All Tilt & Pour artwork and designs are by Steven's good friend @Warren_Curry
“I'm very data-driven, so I started collecting data from all these different producers and making a central repository of information for customers,” says Steven. “Because my biggest issue — and this is nothing against Untappd or anything of the same ilk — is that a lot of beer apps are not, in my opinion, very demographically orientated towards Northern Irish drinkers. What I came up with was pretty basic, just a list for anyone looking for places to go and things to do, but it was a turning point for me. I wasn’t just running a beer blog anymore; the focus shifted more to the community aspect of the sector. So, that’s what brought the name change from The Belfast Beer Blog to Tilt & Pour. I’d always felt Belfast was focused on as the centre of the Northern Irish beer scene, but I wanted this thing I was building to be about stories and narratives in Northern Ireland more broadly.”
Steven pauses here, noting how strange it is to reflect on Tilt & Pour’s journey, given that it’s been 13 years since the project really started to gain traction. “Since then I've worked all over the sector,” he says. “My thinking has always been that if you want to really understand the sector you need to get involved. So, I’ve helped breweries out at their taprooms and events, I’ve helped out on production days. I just ask questions. Tell me how to do it and I’ll get it done.”
It was through helping out at Boundary Brewing that Steven met Malcolm McCay, co-founder of Heaney Brewery who was then contract brewing at Boundary. In the years that followed, Mal would set up a brewery of his own, on the family farm in Bellaghy, county Derry, and offer Steven space to contract brew Tilt & Pour’s beers. It was around the 2019 mark that Steven and Mal seriously discussed the prospect — turns out that helping out here and there amounts to a pretty thorough understanding of how to make beer — but, between a full time job and life more generally getting in the way, it wasn’t until January of 2023 that Tilt & Pour released its first beer, a helles.
“That comes from my love of German beer, in particular, Augustiner Helles — it’s my desert island beer,” he says. “But beyond that, if I'm being very direct, my whole thing is about the accessibility of the product, not just the price point. As much as I love weird and wonderful, heavily hopped beers, to change the narrative around beer in Northern Ireland, we have to go incrementally. We can't go from naught to 90 and expect the local palate to change overnight.”
Since the release of Tilt & Pour’s first beer, Steven says he has been overwhelmed by the support of the industry. “Publicans I've met over the years, pubs I used to work in, they’ve all supported me from day dot,” he says. “The Sunflower, The Woodworkers, Northern Lights, Boundary Taproom, Bullhouse East — I could write a thank you note to them all. No matter what I put out — they’ll be the first to get in touch and say ‘we’ll get one in’ or ‘we’ll get a couple in’.”
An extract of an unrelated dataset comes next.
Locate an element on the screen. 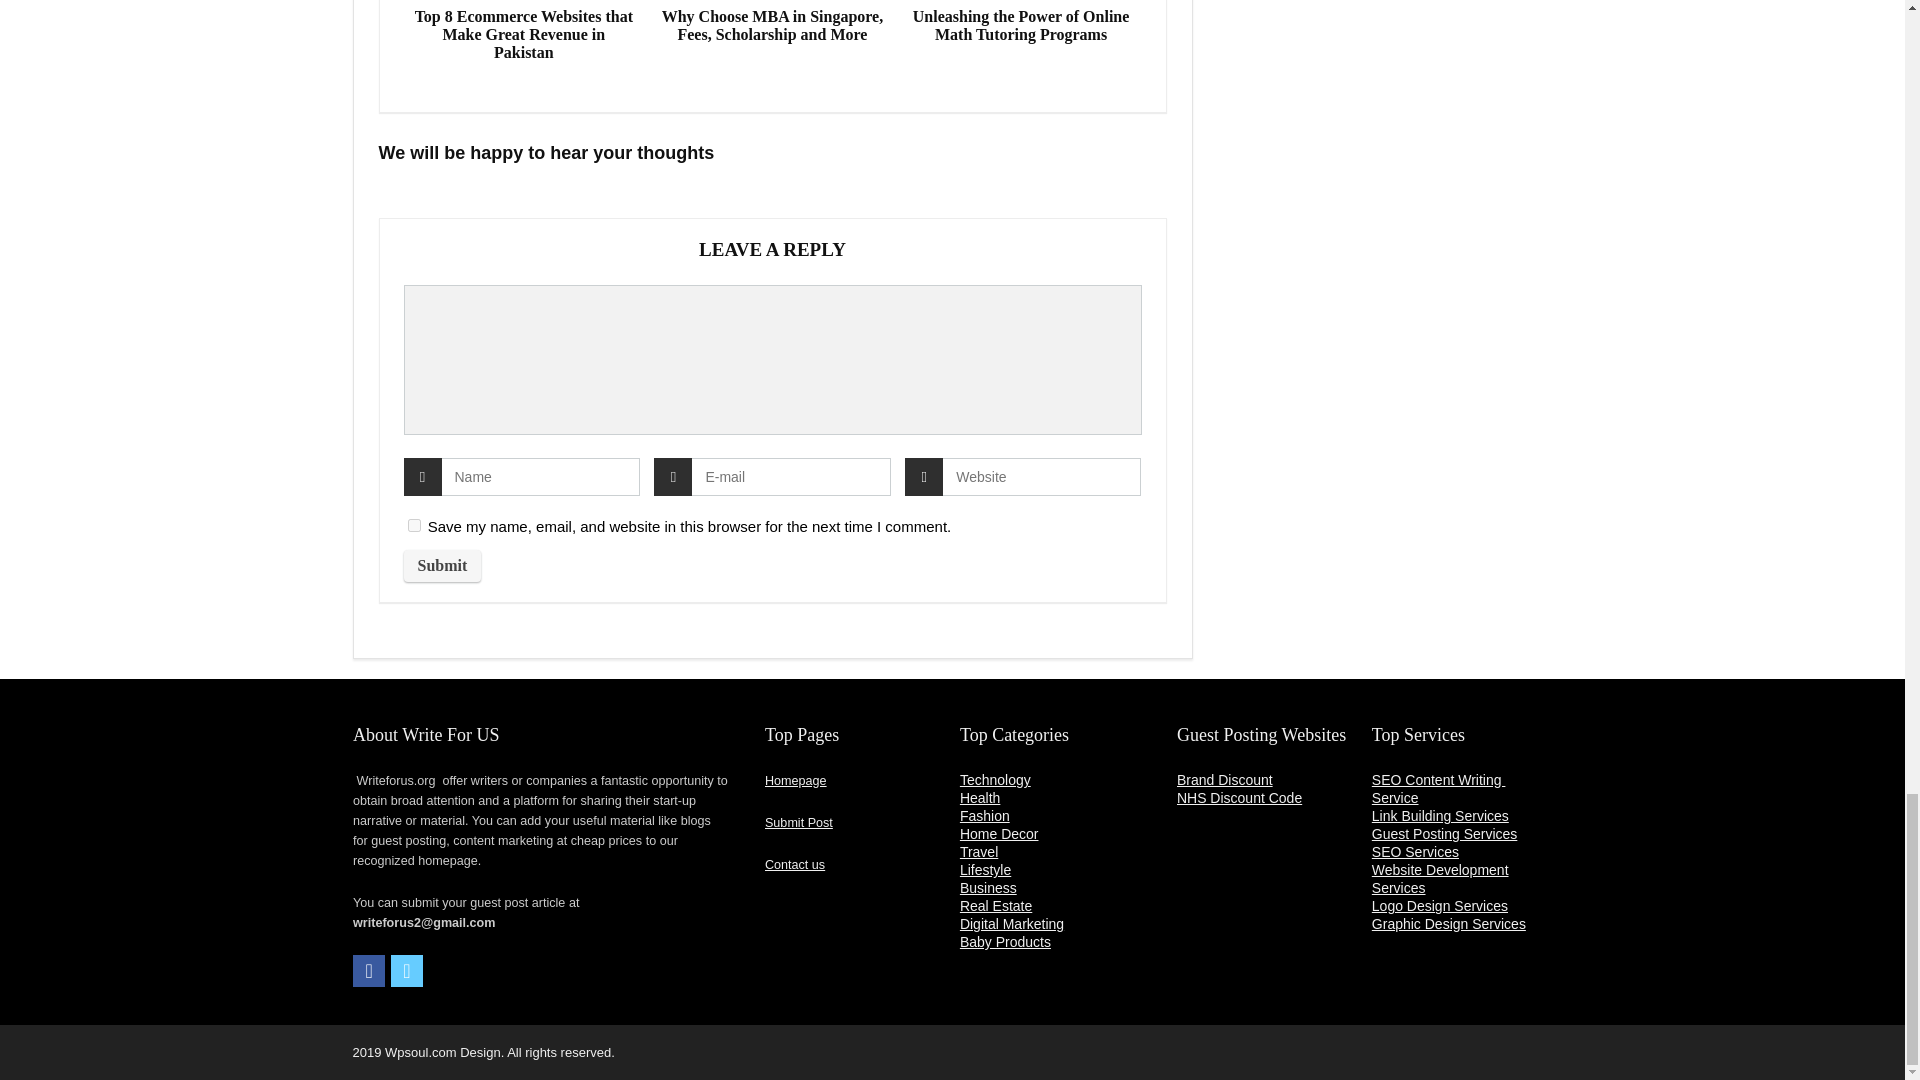 This screenshot has width=1920, height=1080. Unleashing the Power of Online Math Tutoring Programs is located at coordinates (1021, 26).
This cyclical evolution, and pay-it-forward kind of growth — whether in the form of Mal offering Steven space to cuckoo brew, having come from a cuckoo brewing background himself, or pubs where Steven has put in a disco shift stocking his beer — is something Steven is deeply admiring of, and grateful for. He speaks about the strength of the connection between breweries, and the support they freely lend each other, as a hidden superpower of Northern Ireland’s beer industry. “I think they understand that by giving back you’re paying it forward,” he concludes. I couldn’t have put it better myself.